Winti lebte auch vom Ruf seines ausgezeichneten Nachwuchses, von den Akanjis, den Freulers, den Zuffis, den Abrashis – und auch von der frühen Förderung des Frauenfussballs.
Aber die Super League? So richtig glaubten bis gestern zu später Stunde die wenigsten dran. Denn auch dieses Mal schien der FCW den Beweis zu erbringen, unaufsteigbar zu sein – im Gegensatz zu Schaffhausen, Yverdon, Vaduz, Wil, Thun oder Xamax, die es alle mindestens einmal schafften in den letzten 20 Jahren.
Der FCW hatte eine gute Mannschaft, klar, er bewies das auch in vielen Direktduellen, beispielsweise mit Aarau. Er hatte auch das Quantum Glück, das braucht, wer oben sein will. Und vor allem: Er lag an Ostern fünf Zähler vor dem FCA an der Spitze. Alles lief für Winti.

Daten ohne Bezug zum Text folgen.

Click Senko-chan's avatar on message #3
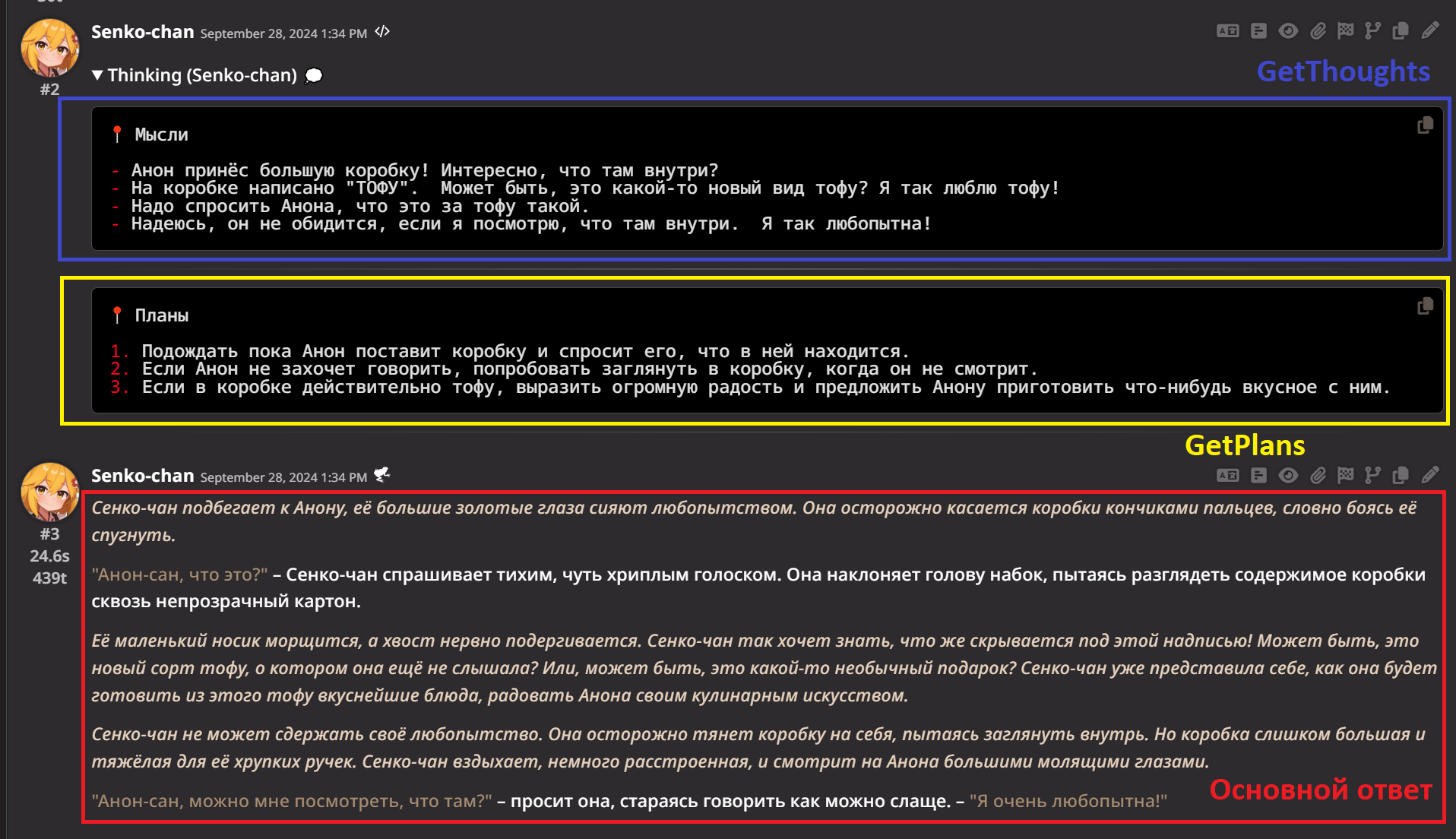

Und dann flatterten die Nerven
Dann schien das Team von der ewig gleichen unheilvollen Entwicklung betroffen zu sein: Es zeigte Nerven und gewann keines von vier Spielen. Beim FCW glaubten sie, die günstigste Chance für die Super-League-Rückkehr nach 37 Jahren sei ihnen entglitten. Mal wieder. Und das auch unter Alex Frei, dem ehrgeizigen Nati-Rekordschützen, der im Winter von Ralf Loose übernahm und dem gute Arbeit attestiert wird. Selbiges gilt für Sportchef Oliver Kaiser, einen früheren Spieler, der die Mannschaft formte – mit Spielern wie Roberto Alves, Roman Buess oder Thibaut Corbaz.
Doch auch unter ihnen schienen die Winterthurer geblieben zu sein, was sie waren: die Unaufsteigbaren. Die mit diesem Schicksal aber keinesfalls hadern, sondern gut mit ihm leben – und zuweilen gar mit ihm kokettieren.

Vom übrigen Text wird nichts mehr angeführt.